Patching scikit-learn to improve API performance

This week at Will Bank, we deployed a new machine learning model to compete with the one we introduced into production late last year. Offline evaluations showed promising results, with a 35% improvement in the target metric and a cumulative gain of 60% compared to the solution that preceded last year’s model.

However, during the initial deployment of this new model—where we logged the results without impacting end users—we observed a significantly higher computational cost compared to the previous model. The API response time at the 99th percentile was 260% higher than that of the previous model.

Indeed, the new model used more features, and the selected hyperparameters of the XGBoost classifier indicated the use of more estimators and greater depth in the trees. Furthermore, the size of the model was significantly larger than the previous model. We had moved from a model of approximately 150kb to one of about 4mb in pickle format.

This larger size made complete sense as we had added some categorical features with a greater diversity of values. Since we used TargetEncoder and OneHotEncoder to handle these features, and these preprocessing steps are part of the persisted Pipeline, all possible categories would be saved in the final pickle, resulting in a much larger file.

We did not expect this to be the cause of the slowdown, as a category lookup in the TargetEncoder or OneHotEncoder should be O(1), likely using a dictionary to store the valur for each category. As a result, we initially ruled out model size as a contributing factor to the issue.

We then proceeded to evaluate whether the cause of the slowness was the deeper hyperparameters of XGBoost.

I then retrained the model with softer parameters to speed up the results with a smaller amount of data. The result of this retraining was a much more performant model. I could conclude here that I had found the cause of the problem: the hyperparameters. But there was one more difference in the experiment setup: the amount of data.

With this in hands I decided to put it to the test and repeated the hyperparameters of the problematic model, training with a small amount of data, and the model performed just as well as the one with smoother hyperparameters. In other words, the hyperparameters were not the cause of the slowness.

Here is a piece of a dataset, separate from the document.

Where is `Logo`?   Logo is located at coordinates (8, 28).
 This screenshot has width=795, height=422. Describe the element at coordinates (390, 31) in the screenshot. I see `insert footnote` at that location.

I changed the approach to this analysis and decided to break down the problematic model by testing the execution time of each step in the Pipeline. Here, we benefit from the flexibility and standardization of the Pipelines and steps in scikit-learn. As a result, it was possible to observe that it was indeed the TargetEncoder of a single column that was causing 95% of the computational cost of the model. And it was precisely for the feature that had the highest variety of categories.

This didn’t make sense to me; the number of different categories shouldn’t be causing performance issues. In my mind, looking up the calculated value would be done in dictionary O(1) time. So, I decided to investigate the code of the TargetEncoder from scikit-learn.

As soon as I began reading the code, I realized that there was no category-value map as I had assumed. Instead, the implementation used two separate lists—one for categories and another for values. It appears that this transformer is optimized for transforming large datasets, where the number of rows significantly exceeds the number of categories.

Within the library’s internals, a vector the size of the category set is generated as a mask to determine which category should be applied. This means that each time a transformation is performed, a large mask must be created, applied, and used to select the corresponding value. While this approach might seem inefficient at first, it is highly effective for large datasets. Instead of iterating through every row individually, a much smaller category-based mask is applied across the entire dataset, significantly improving efficiency in such scenarios.

However, this is not an ideal solution for a web endpoint, where each request processes a single row. In this scenario, the number of categories far exceeds the number of rows transformed per API request, resulting in unnecessary computational overhead.

To address this issue, I developed the following function to patch the TargetEncoder when used in the API. Notice that I created a category/value cache and used it to define the value of each cell, which would make this algorithm O(NxM). However, since the API processes only one row and one column per request in this TargetEncoder, there is no need to iterate through rows and columns, effectively reducing the algorithm’s complexity to O(1).

from sklearn.preprocessing import TargetEncoder
import numpy as np


def patch_target_encoder_improving_performance():
    TargetEncoder.transform_old = TargetEncoder.transform
    TargetEncoder.transform = new_target_encoder_transform


def new_target_encoder_transform(self, *args, **kwargs):
    if "_cache_cat" not in self.__dict__:
        self._cache_cat = {v: i for i, v in enumerate(self.categories_[0])}
    X = args[0]
    X_out = np.empty_like(X, dtype=np.float64)
    for row_i, row in enumerate(X):
        for col_i, category in enumerate(row):
            index = self._cache_cat.get(category)
            if index is None:
                X_out[row_i, col_i] = self.target_mean_
            else:
                X_out[row_i, col_i] = self.encodings_[0][index]
    return X_out

After deploying this improvement, we were able to match the response time of the new model with the previous one as you can see in the graph below.

/assets/images/mab.png

That said, a warning remains: this is not a fully secure solution. A future update to scikit-learn could modify its internal attributes, which this patch relies on, potentially altering its behavior or even causing silent errors. To mitigate this risk, we have implemented tests in the API to verify the expected behavior across various scenarios.